Il kickboxer italiano supera Sergio Sanchez e si prepara per gli ottavi a Tokyo.

Lorenzo Di Vara trionfa in Giappone e avanza nel K-1 World Max

Lorenzo Di Vara continua a inseguire il suo sogno sportivo, conquistando una grande vittoria in Giappone. L’atleta di Costa Masnaga ha superato il primo turno del K-1 World Max a Fukuoka, battendo lo spagnolo Sergio Sanchez in un match molto impegnativo. Di Vara aveva ottenuto il diritto di partecipare a questo prestigioso evento vincendo un torneo a quattro lo scorso novembre, e il 20 luglio ha fatto il suo esordio con successo.

Sanchez, un avversario temibile con un record di 94 vittorie e 18 sconfitte, è stato campione mondiale e europeo Wako-Pro K-1 Rules nei superwelter. La sfida si è rivelata dura fin dall’inizio, costringendo Di Vara a modificare la sua strategia. “Avevamo pianificato di utilizzare molto footwork e calci per contrastare la sua avanzata, ma la pressione di Sanchez ha reso difficile attuare il nostro piano iniziale”, ha spiegato Di Vara.

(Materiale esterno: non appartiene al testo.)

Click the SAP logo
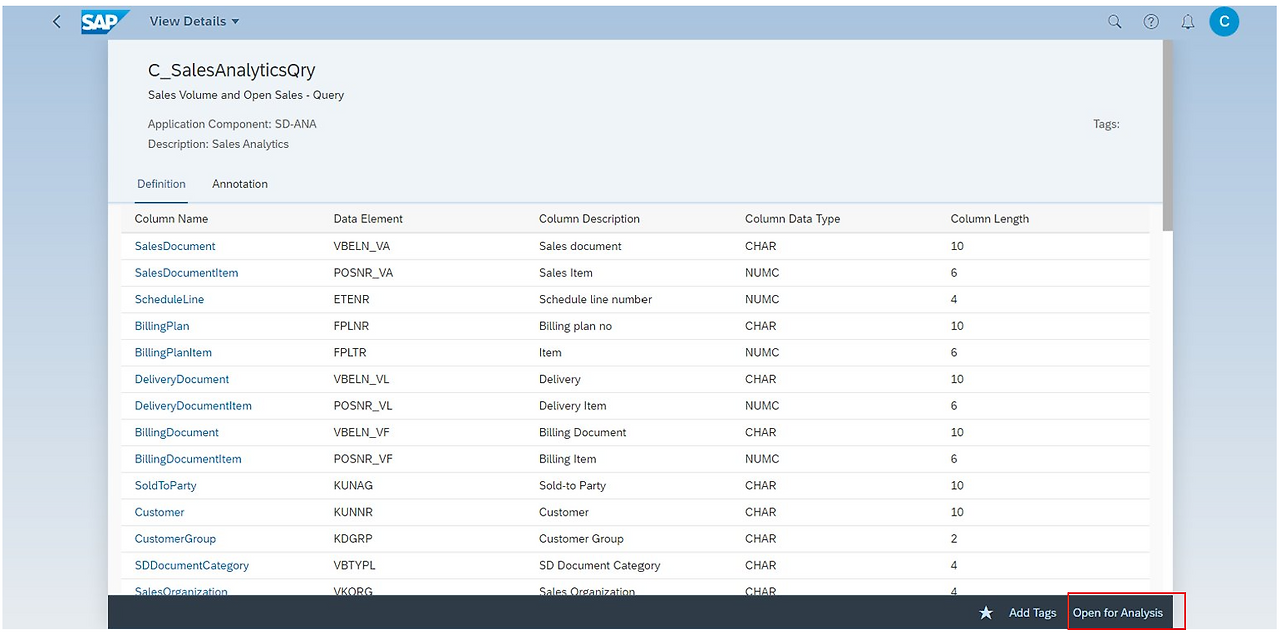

Dopo aver perso il primo round, il fighter brianzolo ha cambiato approccio, affrontando Sanchez sul suo terreno e cercando uno scontro più diretto. “Il ‘piano B’ ha funzionato: un pugno diretto gli ha causato la frattura del naso, permettendomi di vincere ai punti con verdetto unanime”, ha aggiunto.

Verso la final eight

Con questa vittoria, Lorenzo Di Vara raggiunge un totale di 40 vittorie, 16 sconfitte e 4 pareggi nella sua carriera. Questo successo gli consente di qualificarsi per gli ottavi di finale, che si svolgeranno a Tokyo a settembre. “Chi vincerà affronterà alla Yokohama Arena la final eight per il titolo mondiale”, ha dichiarato Di Vara, evidenziando l’importanza di questo traguardo.

Oltre alla sua carriera sportiva, Lorenzo è anche un imprenditore. Ha aperto la palestra Asd Team Di Vara a Molteno nel settembre 2025, dove allena e gestisce un gruppo di atleti. “Abbiamo appena superato i 200 atleti”, ha affermato, sottolineando il suo impegno sia come atleta che come coach. È seguito a livello manageriale da Marco Re e Laura Scherini del The King Fight Club di Garbagnate Milanese.